These two photos came to me from the United States. Once I had deciphered the handwritten names, it wasn’t difficult to find them in the paper trail. And boy, was there lots to read about them!
Jean “Jennie” Wylie Peck was born on June 8th, 1865, in Evansburgh, Coshocton in Ohio. She was the oldest of the two daughters of John Pearson Peck (1834-1897) and Sara Rodgers Day (1841-1894). Jennie and her younger sister Hester probably had a pretty carefree childhood. According to the Peck family tree, published on FamilySearch, Jean’s father John Pearson Peck was the president of the Farmers Bank at Coshocton, Ohio.
Jean attended the Coshocton High School, where she was known as Jennie. She graduated in 1883.
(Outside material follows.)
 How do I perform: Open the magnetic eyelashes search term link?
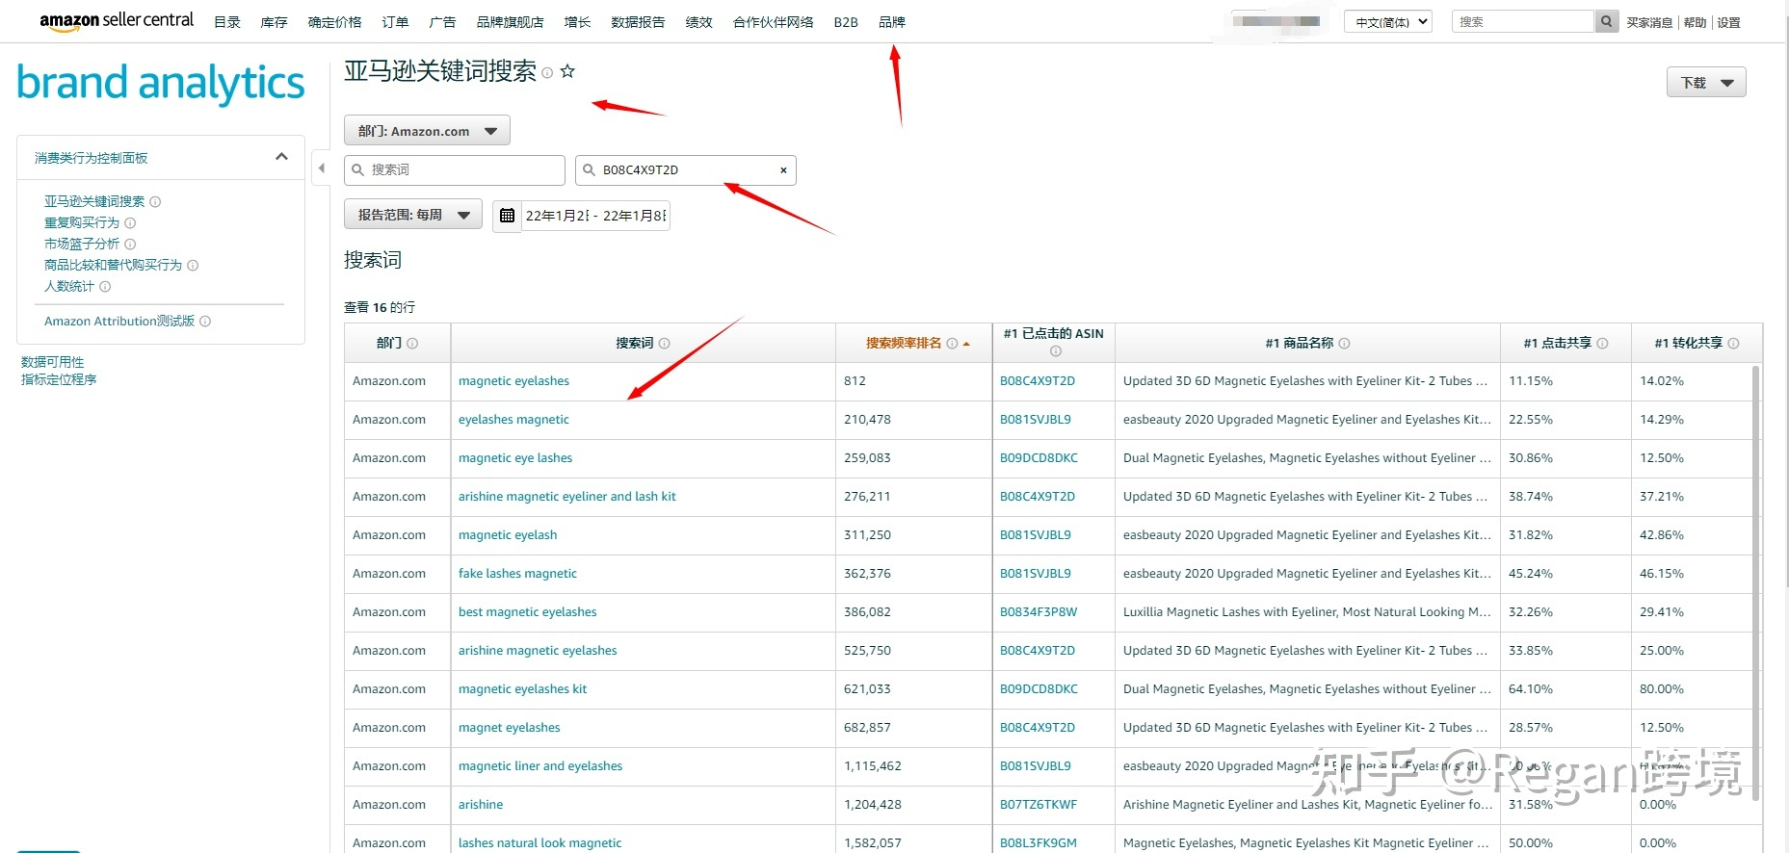point(513,381)
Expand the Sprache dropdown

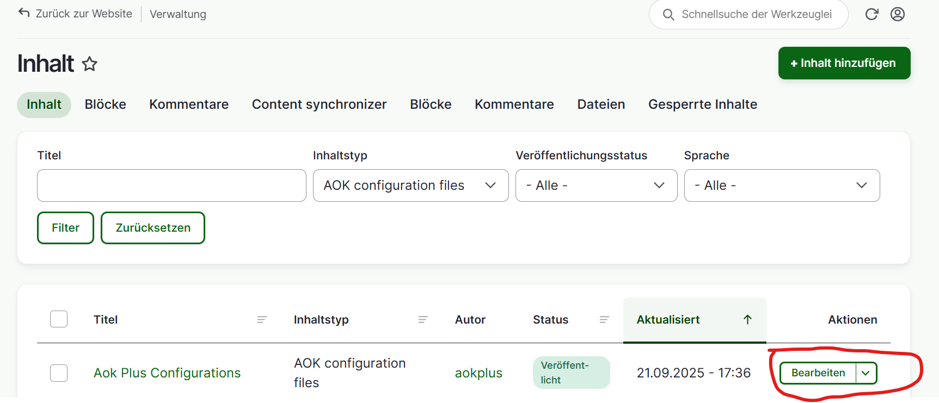pos(782,185)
On August 4th, 1885, Jean married Stacy Bancroft Beebe in Coshocton. Unfortunately, Stacy passed away unexpectedly in 1889 before the couple had any children.
On December 27th, 1892, Jean re-married. Her second husband William Washburn was a widow himself, a single dad with a toddler son Ludlow Joseph Washburn just 4 years old at the time. Together the couple had 4 more children (according to Jean’s family tree on FamilySearch):
- Sarah Elizabeth Early née Washburn (1893-1977) married John Early and had 3 children: John Jr., William and Eleanor Early
- Hester Spangler Washburn (1895-1967) – the baby in our second photo. About her in more detail below.
- William Day Washburn (1896-1966) married Gertrude Seiffert Beiderbecke in 1923, but I don’t know if the couple had children.
- John Peck Washburn (1898-1961) married Vera Jane Spiller in 1926 and the couple had a son John P. Washburn Jr.
William Washburn was an attorney by profession, one of the leading corporation lawyers of the United States at the time and a prominent citizen of Chicago (a newspaper excerpt about him and all his accomplishments has been published on the FindAGrave.com page dedicated to him). You’d think that Jean had her hands full with raising the 5 children with no time for anything else. Well, you’re wrong! Her obituary in the Chicago Tribune from November 9th, 1950, allows us to get a glimpse at her very fulfilling life outside of home as well, as a leader in civic and patriotic activities and a regent of the the Chicago Chapter of the Daughters of the American Revolution as well as the treasurer and vice president of the Chicago Woman’s Club.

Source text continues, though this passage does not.